He's also a hypocritical little shit; we never did see him press charges against the SFWA for filing illegal DMCA notices, now did we?
He never did say he was going to press charges.
Funny how he didn't get all up in their grill, but he's happy to incite riots among his BoingBoing readers when it doesn't involve him?
Where did he incite a riot? Besides, if you read the comments associated with that same story, you'll notice that those same readers pointed out -- that the take down request wasn't even a real DMCA request and that the scribdb guys were just idiots for responding to that email (or to the followup email claiming that it was a DMCA request) the way they did.
It's absolutely fascinating that both he and his wife have managed to attain positions in academia despite having no fucking education. Seriously- she's a WoW player/Quake gamer, and USC calls her a "fellow"?

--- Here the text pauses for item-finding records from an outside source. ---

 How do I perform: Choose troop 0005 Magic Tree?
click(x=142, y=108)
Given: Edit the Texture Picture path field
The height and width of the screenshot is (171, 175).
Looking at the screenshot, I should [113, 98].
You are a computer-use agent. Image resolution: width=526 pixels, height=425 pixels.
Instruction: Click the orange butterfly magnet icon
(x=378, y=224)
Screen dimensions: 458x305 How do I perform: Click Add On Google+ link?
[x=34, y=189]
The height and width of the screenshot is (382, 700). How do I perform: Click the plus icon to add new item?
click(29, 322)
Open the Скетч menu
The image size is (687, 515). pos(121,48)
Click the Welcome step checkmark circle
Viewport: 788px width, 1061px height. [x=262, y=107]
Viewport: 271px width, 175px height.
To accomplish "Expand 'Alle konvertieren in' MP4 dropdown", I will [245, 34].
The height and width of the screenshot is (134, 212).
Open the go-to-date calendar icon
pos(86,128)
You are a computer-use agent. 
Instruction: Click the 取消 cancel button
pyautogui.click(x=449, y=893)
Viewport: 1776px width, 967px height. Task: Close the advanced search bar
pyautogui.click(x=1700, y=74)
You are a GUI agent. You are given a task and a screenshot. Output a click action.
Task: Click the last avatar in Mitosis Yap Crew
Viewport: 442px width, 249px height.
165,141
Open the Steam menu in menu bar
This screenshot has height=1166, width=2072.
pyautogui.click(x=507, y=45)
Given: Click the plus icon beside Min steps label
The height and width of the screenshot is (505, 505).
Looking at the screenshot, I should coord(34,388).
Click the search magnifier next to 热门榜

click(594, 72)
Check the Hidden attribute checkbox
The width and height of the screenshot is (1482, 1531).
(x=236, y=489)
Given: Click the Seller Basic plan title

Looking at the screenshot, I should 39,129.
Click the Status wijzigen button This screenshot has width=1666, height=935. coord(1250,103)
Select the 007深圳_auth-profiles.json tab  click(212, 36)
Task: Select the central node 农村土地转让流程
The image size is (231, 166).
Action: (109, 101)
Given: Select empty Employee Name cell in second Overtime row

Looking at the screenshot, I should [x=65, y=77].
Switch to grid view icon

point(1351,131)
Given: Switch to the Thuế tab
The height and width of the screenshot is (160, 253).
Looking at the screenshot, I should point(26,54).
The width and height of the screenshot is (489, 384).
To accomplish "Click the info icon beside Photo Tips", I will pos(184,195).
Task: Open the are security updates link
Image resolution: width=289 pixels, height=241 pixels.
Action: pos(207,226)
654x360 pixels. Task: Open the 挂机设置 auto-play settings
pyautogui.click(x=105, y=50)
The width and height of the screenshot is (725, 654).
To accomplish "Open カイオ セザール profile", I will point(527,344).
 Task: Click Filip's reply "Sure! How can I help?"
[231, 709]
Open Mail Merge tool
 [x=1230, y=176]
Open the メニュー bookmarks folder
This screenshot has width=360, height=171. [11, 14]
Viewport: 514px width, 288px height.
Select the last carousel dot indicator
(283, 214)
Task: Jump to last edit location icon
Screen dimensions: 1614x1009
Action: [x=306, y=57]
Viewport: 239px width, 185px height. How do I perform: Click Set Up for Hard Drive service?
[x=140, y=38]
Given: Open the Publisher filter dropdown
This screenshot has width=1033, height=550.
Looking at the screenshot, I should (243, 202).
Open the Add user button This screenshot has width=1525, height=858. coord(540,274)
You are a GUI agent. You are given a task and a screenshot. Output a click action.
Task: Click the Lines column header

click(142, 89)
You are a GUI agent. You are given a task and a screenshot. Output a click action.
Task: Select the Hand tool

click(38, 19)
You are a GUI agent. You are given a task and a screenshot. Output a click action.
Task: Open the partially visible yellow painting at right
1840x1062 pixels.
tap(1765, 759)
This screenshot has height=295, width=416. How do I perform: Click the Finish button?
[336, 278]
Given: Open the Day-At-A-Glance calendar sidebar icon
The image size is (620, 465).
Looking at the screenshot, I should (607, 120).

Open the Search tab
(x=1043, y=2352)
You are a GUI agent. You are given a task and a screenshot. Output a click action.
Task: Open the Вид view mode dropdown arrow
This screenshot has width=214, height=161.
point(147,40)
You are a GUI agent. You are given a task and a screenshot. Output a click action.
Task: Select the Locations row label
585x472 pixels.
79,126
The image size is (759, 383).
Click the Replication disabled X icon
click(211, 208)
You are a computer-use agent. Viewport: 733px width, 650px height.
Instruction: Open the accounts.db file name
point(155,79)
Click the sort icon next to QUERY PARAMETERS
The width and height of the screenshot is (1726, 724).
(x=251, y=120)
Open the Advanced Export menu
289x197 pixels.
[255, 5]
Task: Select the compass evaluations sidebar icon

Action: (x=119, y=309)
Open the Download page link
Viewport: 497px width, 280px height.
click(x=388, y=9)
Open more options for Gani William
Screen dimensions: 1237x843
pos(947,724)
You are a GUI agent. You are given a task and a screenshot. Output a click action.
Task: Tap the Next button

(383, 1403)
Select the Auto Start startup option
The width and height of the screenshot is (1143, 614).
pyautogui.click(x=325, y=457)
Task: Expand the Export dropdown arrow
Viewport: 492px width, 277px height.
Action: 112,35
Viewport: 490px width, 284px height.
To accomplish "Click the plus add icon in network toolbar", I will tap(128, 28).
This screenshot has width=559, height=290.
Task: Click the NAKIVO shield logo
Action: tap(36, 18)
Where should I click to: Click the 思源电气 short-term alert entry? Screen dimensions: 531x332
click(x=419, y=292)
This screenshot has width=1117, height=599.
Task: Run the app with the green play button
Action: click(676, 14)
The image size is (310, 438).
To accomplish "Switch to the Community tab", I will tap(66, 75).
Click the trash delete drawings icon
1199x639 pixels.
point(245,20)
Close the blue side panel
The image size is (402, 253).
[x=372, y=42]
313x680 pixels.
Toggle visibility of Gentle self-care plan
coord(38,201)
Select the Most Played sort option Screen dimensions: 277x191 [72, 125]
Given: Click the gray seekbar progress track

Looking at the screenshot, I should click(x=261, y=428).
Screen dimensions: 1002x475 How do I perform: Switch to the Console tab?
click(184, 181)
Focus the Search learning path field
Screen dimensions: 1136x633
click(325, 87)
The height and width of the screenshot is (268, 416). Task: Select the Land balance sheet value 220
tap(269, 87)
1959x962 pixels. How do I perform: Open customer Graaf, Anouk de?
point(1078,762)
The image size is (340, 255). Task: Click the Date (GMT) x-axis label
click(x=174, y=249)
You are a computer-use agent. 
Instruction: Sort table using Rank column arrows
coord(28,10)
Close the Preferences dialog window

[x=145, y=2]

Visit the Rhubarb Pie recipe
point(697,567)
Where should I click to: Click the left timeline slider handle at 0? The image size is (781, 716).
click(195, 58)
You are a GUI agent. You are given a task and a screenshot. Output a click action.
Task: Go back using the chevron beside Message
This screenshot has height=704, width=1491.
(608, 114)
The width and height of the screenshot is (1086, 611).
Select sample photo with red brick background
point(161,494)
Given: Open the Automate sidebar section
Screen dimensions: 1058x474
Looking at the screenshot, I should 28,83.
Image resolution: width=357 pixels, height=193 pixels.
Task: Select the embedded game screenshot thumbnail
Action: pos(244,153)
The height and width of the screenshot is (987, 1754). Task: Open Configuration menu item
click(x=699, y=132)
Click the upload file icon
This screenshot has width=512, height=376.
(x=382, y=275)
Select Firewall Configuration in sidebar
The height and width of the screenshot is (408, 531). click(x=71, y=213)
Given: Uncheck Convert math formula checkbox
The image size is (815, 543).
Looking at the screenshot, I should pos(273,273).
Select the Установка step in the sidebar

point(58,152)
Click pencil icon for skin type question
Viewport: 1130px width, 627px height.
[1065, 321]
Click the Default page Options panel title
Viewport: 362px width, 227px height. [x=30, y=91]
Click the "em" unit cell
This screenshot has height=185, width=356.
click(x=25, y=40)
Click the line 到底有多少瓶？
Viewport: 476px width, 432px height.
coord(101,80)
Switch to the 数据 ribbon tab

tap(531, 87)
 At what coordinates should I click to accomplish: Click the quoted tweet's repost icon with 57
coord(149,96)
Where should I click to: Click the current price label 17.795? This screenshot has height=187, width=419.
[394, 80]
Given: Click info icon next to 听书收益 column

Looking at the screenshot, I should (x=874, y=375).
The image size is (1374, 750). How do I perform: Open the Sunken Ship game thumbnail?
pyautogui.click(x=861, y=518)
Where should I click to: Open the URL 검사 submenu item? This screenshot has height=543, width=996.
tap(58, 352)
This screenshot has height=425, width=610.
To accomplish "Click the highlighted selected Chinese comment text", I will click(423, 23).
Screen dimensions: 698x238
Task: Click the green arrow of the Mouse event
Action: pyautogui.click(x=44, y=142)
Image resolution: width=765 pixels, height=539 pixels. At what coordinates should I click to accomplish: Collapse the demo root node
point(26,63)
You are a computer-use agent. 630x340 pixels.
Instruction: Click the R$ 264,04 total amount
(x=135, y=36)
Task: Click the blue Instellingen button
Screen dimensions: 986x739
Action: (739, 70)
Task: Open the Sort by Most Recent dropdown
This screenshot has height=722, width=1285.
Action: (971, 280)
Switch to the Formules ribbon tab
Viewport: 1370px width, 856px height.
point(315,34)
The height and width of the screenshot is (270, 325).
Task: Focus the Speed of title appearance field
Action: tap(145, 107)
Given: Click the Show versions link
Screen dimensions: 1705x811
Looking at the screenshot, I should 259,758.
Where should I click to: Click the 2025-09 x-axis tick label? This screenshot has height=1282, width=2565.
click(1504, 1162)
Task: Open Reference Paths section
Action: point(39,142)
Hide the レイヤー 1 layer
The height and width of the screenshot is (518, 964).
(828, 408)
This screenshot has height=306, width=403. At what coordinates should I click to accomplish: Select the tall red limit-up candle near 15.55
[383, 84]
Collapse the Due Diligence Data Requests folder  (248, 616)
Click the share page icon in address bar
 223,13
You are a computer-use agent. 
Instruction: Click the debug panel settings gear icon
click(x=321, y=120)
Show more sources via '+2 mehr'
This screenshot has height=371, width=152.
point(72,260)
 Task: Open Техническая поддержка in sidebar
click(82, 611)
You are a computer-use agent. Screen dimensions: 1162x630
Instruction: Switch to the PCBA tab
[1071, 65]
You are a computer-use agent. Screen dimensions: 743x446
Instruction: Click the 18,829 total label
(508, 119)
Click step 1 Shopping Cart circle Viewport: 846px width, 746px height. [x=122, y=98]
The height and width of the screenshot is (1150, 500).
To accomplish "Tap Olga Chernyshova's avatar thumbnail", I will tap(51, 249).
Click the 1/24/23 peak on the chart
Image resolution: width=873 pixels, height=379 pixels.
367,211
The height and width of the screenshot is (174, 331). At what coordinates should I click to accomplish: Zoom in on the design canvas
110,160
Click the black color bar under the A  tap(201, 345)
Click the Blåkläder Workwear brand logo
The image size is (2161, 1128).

In most fields, a fellowship is just a scholarship. It doesn't mean much. It means someone/some organization is willing to fund your work. That's about it. Out of the 13 others they have listed as current 2007-2008 fellows, three don't seem to have College degrees at all (at least not listed), and only one seems to have just a Bachelor degree. Also, I would think she qualified for the fellowship because of the work she did for the BBC, not because of the last bit listed in her bio. At least, that seems like the common thread between all those non-degreed fellows, they all seem to have done some work for some media company.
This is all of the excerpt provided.